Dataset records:
___

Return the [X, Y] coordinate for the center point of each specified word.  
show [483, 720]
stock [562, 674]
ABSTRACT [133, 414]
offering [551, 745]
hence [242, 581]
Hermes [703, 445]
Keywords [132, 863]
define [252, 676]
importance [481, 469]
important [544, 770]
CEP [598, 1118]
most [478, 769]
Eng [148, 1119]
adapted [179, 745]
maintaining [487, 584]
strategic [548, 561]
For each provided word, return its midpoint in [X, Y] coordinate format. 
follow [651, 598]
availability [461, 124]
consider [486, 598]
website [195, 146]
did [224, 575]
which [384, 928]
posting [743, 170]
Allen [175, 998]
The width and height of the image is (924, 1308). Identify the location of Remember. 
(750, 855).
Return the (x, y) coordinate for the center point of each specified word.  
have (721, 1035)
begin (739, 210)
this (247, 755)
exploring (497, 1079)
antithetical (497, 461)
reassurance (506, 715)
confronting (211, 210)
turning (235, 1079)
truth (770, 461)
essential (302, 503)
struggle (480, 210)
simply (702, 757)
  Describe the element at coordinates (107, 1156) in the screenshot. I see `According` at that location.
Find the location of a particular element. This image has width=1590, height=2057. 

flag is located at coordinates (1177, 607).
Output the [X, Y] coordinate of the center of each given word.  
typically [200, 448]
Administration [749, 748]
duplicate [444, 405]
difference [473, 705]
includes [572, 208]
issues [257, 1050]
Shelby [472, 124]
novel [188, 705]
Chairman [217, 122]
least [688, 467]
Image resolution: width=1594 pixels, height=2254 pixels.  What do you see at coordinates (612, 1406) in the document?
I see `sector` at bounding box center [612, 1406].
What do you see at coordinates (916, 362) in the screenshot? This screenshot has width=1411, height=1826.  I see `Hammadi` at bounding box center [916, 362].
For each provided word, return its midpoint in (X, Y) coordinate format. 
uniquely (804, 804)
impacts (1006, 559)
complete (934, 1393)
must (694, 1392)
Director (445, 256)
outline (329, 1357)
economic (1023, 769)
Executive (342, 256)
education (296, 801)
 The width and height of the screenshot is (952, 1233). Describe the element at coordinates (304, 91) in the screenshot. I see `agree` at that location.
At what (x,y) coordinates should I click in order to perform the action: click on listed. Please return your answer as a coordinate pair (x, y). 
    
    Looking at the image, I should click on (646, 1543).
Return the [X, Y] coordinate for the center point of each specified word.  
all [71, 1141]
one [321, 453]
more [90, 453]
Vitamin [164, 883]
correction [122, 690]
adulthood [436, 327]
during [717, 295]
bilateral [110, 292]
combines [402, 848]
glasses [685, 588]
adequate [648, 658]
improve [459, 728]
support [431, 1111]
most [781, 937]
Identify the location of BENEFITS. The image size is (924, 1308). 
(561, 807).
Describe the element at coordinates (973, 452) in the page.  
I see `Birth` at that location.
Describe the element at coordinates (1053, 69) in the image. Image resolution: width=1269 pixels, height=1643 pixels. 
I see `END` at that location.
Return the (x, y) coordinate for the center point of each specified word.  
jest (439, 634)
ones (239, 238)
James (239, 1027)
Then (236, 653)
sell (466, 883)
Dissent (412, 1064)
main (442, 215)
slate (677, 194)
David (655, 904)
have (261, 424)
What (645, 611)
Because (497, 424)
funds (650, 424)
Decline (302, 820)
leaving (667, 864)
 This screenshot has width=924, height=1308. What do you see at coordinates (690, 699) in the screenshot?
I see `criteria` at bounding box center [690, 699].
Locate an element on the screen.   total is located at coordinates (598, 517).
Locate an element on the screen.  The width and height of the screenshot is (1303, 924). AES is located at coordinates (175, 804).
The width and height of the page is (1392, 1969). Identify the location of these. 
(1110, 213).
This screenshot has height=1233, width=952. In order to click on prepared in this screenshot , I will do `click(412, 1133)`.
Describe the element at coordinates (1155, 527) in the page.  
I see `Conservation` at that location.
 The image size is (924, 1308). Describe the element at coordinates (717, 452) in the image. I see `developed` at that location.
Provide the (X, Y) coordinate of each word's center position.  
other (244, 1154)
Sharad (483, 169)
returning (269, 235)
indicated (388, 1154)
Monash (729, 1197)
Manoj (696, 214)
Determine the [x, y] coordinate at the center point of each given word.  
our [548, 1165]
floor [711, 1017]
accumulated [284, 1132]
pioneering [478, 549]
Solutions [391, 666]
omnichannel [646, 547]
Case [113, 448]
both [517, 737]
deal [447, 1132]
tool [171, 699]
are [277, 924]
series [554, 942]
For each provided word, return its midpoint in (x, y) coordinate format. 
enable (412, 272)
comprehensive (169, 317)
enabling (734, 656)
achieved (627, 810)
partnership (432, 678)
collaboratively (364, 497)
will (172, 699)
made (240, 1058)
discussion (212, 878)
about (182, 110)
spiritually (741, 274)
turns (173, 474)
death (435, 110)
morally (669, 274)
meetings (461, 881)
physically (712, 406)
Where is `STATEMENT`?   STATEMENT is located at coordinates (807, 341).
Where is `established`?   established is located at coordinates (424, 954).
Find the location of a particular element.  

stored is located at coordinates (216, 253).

___

■ Required work ■
Rewrite the part that opens with the line containing "will (172, 699)" and closes with the line containing "coordinates (807, 341).", changing "discussion" to "conversation" and leaving everything else the same.

■ Output below ■
will (172, 699)
made (240, 1058)
conversation (212, 878)
about (182, 110)
spiritually (741, 274)
turns (173, 474)
death (435, 110)
morally (669, 274)
meetings (461, 881)
physically (712, 406)
Where is `STATEMENT`?   STATEMENT is located at coordinates (807, 341).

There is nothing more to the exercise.